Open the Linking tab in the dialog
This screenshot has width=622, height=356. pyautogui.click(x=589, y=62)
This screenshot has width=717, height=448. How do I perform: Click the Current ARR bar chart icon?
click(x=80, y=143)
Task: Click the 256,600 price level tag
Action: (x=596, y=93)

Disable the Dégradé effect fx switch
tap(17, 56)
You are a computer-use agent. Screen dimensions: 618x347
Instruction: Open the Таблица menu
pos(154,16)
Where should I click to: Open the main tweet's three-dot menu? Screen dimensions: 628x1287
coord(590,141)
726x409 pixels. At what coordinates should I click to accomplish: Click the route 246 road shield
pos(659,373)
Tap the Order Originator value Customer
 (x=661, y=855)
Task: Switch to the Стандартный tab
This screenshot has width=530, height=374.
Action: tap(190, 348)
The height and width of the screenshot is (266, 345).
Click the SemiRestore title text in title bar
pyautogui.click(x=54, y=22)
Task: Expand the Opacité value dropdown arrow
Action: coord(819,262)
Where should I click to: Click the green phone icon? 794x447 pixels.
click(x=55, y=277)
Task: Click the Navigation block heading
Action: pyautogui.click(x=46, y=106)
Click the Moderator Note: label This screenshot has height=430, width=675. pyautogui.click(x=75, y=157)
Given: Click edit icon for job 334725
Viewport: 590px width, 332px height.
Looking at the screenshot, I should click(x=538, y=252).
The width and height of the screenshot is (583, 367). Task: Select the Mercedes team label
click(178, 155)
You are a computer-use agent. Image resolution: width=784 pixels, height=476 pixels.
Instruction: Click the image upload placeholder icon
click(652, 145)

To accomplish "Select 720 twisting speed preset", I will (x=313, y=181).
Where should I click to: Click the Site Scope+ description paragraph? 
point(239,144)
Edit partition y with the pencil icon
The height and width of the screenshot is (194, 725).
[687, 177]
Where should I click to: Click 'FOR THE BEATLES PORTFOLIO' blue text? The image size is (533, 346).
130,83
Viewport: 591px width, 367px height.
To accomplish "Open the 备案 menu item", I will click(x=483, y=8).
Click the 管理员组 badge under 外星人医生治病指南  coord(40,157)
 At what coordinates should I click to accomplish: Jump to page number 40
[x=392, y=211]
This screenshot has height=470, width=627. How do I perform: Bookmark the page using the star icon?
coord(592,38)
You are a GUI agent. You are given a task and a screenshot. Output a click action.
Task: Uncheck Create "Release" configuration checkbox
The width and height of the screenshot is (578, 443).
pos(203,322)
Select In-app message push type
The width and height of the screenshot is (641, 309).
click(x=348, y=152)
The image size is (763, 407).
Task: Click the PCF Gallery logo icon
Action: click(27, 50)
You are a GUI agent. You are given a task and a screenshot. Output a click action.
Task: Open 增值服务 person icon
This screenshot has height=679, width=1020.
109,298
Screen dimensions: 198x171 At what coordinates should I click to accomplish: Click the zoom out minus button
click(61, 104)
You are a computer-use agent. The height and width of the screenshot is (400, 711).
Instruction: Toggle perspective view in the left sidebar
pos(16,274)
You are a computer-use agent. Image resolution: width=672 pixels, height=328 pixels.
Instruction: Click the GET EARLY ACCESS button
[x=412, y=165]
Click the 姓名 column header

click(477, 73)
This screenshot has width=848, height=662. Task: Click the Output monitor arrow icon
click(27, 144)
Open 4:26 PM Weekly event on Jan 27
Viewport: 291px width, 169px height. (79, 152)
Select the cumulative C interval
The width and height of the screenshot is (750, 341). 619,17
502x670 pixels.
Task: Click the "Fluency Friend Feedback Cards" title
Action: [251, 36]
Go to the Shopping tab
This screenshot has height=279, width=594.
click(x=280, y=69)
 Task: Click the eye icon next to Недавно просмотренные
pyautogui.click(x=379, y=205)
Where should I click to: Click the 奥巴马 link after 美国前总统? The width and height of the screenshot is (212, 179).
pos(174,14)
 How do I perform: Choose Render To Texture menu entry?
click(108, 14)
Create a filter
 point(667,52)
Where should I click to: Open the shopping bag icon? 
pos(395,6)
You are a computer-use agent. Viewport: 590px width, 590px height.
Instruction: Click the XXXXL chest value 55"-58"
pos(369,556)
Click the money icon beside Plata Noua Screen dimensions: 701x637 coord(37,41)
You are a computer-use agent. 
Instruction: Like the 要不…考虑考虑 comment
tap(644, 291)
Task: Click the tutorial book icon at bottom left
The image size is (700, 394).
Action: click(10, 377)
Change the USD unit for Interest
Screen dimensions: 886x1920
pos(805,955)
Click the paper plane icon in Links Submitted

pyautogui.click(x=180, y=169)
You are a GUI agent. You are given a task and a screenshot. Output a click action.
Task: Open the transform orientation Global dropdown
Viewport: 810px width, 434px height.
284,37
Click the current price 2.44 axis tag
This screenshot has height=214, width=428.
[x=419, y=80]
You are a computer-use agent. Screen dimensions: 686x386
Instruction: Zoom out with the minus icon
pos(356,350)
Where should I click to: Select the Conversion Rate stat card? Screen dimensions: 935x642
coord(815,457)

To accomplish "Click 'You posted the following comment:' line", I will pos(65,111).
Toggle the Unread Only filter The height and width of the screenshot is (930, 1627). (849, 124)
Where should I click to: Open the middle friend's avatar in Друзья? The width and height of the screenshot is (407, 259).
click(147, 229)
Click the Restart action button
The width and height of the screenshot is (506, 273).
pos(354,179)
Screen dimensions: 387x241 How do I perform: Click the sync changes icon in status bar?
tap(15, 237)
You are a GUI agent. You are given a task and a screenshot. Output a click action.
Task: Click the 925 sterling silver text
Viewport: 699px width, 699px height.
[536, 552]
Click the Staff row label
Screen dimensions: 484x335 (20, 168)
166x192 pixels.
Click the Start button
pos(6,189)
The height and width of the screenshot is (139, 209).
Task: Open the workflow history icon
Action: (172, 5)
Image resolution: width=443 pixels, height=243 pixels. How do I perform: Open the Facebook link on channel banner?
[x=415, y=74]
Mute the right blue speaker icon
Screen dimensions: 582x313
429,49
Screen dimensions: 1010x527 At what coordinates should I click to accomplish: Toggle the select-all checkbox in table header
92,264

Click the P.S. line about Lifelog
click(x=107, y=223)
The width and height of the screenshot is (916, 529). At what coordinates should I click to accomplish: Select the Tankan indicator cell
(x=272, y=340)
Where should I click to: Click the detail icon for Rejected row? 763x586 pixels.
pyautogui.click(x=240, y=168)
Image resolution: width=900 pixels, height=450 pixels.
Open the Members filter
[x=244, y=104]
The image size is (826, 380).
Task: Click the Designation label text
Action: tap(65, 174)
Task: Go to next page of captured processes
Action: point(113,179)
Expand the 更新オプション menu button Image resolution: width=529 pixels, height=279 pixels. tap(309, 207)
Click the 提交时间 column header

========

### Directions
Extract from the records above the lines from the one containing "Task: Uncheck Create" to the one containing "You are a computer-use agent. Image resolution: width=672", both lines included, exactly as they appear and with nothing else.

### Task output
Task: Uncheck Create "Release" configuration checkbox
The width and height of the screenshot is (578, 443).
pos(203,322)
Select In-app message push type
The width and height of the screenshot is (641, 309).
click(x=348, y=152)
The image size is (763, 407).
Task: Click the PCF Gallery logo icon
Action: click(27, 50)
You are a GUI agent. You are given a task and a screenshot. Output a click action.
Task: Open 增值服务 person icon
This screenshot has height=679, width=1020.
109,298
Screen dimensions: 198x171 At what coordinates should I click to accomplish: Click the zoom out minus button
click(61, 104)
You are a computer-use agent. The height and width of the screenshot is (400, 711).
Instruction: Toggle perspective view in the left sidebar
pos(16,274)
You are a computer-use agent. Image resolution: width=672 pixels, height=328 pixels.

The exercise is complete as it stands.